Selected text
+ + + + +
I walked up to the dorm at 9pm after First Aid with the beautiful night all around me. Every star in the universe was visible and I had time to just think and pray. Absolutely refreshing. No sooner than I walked through the door did I realize that tonight was the night... The deans were handing out the attendance/room check free labor assignments. Now I knew that I had been late to a couple of dorm worships and such, but we are allowed 3. I figured surely I'd be okay but at the worst an hour or so. However, apparently the deans have counted every time I have left my candle warmer on against me. If I left my straightener plugged in to the wall, that counted too. The cupboards above our light fixtures are supposed to be left opened as well, so that came back to bite me, too. All in all, I get to waste 6 hours of my life... That's right folks, 360 minutes that I will never get back, doing free labor.
+ + + + +
Record excerpts
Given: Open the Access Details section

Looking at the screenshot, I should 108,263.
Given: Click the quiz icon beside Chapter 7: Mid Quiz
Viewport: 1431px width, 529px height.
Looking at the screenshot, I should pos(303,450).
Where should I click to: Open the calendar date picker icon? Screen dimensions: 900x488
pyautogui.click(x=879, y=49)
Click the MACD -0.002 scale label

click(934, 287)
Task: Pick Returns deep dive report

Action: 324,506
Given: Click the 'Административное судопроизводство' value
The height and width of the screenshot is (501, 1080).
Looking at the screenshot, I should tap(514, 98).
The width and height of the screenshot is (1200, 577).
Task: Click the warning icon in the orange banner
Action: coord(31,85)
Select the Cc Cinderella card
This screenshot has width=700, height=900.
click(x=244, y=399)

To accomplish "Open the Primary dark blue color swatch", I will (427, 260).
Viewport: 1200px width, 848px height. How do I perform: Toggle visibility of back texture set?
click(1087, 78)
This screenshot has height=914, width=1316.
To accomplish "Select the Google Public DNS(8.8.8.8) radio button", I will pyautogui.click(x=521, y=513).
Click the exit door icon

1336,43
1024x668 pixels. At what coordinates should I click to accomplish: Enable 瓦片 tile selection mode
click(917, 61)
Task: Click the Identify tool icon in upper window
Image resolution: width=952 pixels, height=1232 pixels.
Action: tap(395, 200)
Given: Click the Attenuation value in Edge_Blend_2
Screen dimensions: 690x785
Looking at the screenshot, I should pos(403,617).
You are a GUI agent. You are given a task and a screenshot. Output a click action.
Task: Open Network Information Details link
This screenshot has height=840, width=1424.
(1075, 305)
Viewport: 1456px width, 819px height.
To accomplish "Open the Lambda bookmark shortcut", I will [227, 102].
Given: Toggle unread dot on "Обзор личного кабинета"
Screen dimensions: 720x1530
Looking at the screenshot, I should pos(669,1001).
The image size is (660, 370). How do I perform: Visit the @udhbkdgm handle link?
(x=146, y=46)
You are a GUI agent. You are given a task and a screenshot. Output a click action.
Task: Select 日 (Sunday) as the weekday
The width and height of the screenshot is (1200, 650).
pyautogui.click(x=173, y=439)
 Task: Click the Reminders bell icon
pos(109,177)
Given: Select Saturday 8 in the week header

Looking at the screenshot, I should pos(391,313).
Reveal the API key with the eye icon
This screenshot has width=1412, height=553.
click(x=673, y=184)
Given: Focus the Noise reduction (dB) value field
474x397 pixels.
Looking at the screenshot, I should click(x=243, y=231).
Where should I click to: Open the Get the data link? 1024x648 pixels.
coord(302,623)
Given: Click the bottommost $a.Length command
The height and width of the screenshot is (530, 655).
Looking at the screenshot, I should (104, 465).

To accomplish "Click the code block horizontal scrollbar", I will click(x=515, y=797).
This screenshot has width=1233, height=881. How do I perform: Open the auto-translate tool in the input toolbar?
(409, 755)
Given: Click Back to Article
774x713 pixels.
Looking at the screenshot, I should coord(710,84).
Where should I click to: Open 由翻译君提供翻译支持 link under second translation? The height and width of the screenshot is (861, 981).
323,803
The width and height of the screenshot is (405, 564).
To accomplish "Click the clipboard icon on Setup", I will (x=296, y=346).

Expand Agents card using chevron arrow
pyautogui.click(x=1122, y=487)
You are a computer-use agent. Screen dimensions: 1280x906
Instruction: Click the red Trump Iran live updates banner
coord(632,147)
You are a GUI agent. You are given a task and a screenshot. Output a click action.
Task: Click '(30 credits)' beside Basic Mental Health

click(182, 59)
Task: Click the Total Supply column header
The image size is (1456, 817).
+ + + + +
What you need to do
A: Using the dorm story, answer yes or no to each statement and quote the words from the story that settle it: (i) The writer got to the dorm at 9pm after First Aid. (ii) Students may be late to dorm worship up to three times. (iii) The writer was given four hours of free labor.
B: Resume the dorm story after its last sentence, and write a few more sentences in the same voice.
The data above is separate from the dorm story.

Expected results
A:
(i) Yes: "I walked up to the dorm at 9pm after First Aid"
(ii) Yes: "I had been late to a couple of dorm worships and such, but we are allowed 3"
(iii) No: "I get to waste 6 hours of my life"

B:
God has taught me valuable lessons from this though. I have learned the importance of patience, the value of respecting your elders and holding your tongue out of respect even when you REALLY want to give them a piece of your mind, and how everything you do, whether you realize it or not, affects you later on. Even though in the REAL world, you don't get an hour of slave free labor (haha!) for coming to dorm worship at 6:40:30 (that's right folks, I was 30 seconds late to worship one time and it STILL counted).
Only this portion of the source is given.